:: Stated goal ::
Please copy the AltSchool article from "In New York" to "lower tuition costs.", changing "Arizona" to "Texas".

:: Provided text ::
The AltSchool idea was founded by a Google executive, who decided he could redesign American education. It operates for profit, but it is not making a profit.
Max Ventilla, a Google executive who left the search giant to launch AltSchool in 2013, wooed parents with his vision to bring traditional models of elementary education into the digital age.
AltSchool has raised $175 million from Mark Zuckerberg, Peter Thiel’s Founders Fund, and others, and the startup is closing a Series C round of funding. But now some parents are bailing out of the school because they say AltSchool put its ambitions as a tech company above its responsibility to teach their children.
The startup, which launched in 2013, develops educational software and runs a network of small schools with four locations, in California and New York; two others closed their doors in the past year, and three more will close in the spring of 2018. These schools serve as testing grounds for an in-house team of technologists to work on tools for the modern classroom.
Since August, 12 parents spoke with Business Insider on the condition of anonymity, some because they worried that speaking out against AltSchool could hurt their children’s chances of being enrolled elsewhere. Six parents have withdrawn their children from AltSchool in the past year, and two others said they planned to do so as soon as they found a transfer spot at a different school. AltSchool enrolls between 30 and 100 students at each campus.
“We kind of came to the conclusion that, really, AltSchool as a school was kind of a front for what Max really wants to do, which is develop software that he’s selling,” a parent of a former AltSchool student told Business Insider.
In New York City, where private schools may cost $50,000 or more, the for-profit school sector is growing. BASIS, the high-flying charter chain in Arizona, has opened two private schools in the city, undercutting the traditional private schools with lower tuition costs.
Unlike most of New York’s private schools, these newcomers are all for-profit businesses.

Data listing:
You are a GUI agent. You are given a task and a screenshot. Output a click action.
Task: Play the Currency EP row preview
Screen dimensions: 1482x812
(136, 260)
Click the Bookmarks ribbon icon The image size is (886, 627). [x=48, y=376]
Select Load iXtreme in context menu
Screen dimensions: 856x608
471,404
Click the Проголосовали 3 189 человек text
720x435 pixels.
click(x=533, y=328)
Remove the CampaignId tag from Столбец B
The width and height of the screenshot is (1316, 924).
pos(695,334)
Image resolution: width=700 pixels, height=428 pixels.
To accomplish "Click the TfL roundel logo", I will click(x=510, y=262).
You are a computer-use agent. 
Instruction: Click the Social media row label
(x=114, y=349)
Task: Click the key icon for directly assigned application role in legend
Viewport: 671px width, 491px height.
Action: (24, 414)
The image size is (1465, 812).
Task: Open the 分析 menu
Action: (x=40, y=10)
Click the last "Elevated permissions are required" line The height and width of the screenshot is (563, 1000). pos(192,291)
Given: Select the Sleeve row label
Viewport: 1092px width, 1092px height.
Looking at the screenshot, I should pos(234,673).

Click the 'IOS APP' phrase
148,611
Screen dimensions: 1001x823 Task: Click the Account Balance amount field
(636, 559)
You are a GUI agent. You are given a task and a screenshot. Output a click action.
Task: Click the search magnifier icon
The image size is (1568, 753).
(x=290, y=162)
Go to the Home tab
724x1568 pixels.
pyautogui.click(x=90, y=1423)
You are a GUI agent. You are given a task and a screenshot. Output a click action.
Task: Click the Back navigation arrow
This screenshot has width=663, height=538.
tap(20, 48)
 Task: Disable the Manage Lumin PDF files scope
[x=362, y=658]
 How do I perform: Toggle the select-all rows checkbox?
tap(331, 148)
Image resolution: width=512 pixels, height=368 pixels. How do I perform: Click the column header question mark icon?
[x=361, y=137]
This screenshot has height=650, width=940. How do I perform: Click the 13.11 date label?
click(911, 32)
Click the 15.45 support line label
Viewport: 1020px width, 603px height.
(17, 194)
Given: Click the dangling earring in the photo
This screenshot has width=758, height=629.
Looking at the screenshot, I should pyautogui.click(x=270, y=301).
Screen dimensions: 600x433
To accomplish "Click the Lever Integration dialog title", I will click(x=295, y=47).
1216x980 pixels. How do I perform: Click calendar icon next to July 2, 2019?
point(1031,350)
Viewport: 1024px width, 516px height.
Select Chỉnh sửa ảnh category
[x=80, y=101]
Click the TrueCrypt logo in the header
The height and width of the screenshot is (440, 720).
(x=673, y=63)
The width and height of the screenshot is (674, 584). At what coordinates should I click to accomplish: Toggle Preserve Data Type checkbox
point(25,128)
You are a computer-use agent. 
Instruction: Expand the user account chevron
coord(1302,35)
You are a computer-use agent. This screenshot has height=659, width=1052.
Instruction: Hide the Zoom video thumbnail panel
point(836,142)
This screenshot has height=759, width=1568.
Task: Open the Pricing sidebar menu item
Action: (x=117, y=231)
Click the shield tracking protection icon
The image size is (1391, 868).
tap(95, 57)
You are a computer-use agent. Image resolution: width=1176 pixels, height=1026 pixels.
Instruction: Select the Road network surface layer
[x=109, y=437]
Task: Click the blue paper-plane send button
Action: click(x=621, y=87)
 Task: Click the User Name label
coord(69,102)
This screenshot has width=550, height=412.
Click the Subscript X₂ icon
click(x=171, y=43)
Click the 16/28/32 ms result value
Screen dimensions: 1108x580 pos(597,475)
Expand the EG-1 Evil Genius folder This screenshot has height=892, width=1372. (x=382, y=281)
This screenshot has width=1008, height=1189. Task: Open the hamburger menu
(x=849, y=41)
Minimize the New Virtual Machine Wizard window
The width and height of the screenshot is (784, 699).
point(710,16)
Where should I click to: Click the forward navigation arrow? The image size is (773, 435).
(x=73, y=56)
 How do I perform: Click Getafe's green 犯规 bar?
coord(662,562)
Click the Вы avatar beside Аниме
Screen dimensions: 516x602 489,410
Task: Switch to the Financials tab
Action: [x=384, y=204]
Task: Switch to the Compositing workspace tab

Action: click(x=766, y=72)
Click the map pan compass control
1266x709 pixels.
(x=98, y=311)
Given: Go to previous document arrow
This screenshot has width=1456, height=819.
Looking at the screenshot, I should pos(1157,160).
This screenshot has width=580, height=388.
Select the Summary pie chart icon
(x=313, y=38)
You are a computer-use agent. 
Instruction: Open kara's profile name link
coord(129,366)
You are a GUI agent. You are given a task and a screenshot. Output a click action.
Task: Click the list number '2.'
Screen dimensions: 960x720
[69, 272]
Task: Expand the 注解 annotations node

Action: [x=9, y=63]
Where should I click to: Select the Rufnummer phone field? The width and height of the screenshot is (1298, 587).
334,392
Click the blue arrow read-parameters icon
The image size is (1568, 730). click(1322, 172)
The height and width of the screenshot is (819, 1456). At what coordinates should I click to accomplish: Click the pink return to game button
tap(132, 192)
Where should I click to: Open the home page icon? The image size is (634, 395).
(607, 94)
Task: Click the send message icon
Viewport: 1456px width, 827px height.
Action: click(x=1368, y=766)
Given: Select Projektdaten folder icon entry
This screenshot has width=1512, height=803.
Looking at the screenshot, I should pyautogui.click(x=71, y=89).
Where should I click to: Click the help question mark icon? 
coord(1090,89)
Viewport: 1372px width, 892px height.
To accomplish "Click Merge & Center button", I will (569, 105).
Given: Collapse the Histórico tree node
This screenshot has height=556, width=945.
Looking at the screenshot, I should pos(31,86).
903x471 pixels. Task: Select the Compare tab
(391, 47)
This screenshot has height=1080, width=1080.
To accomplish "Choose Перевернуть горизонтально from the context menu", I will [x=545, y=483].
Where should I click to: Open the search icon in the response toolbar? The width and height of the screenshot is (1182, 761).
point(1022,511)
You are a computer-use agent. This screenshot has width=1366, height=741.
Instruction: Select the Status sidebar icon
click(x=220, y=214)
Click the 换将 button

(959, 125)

:: Response to this exercise ::
In New York City, where private schools may cost $50,000 or more, the for-profit school sector is growing. BASIS, the high-flying charter chain in Texas, has opened two private schools in the city, undercutting the traditional private schools with lower tuition costs.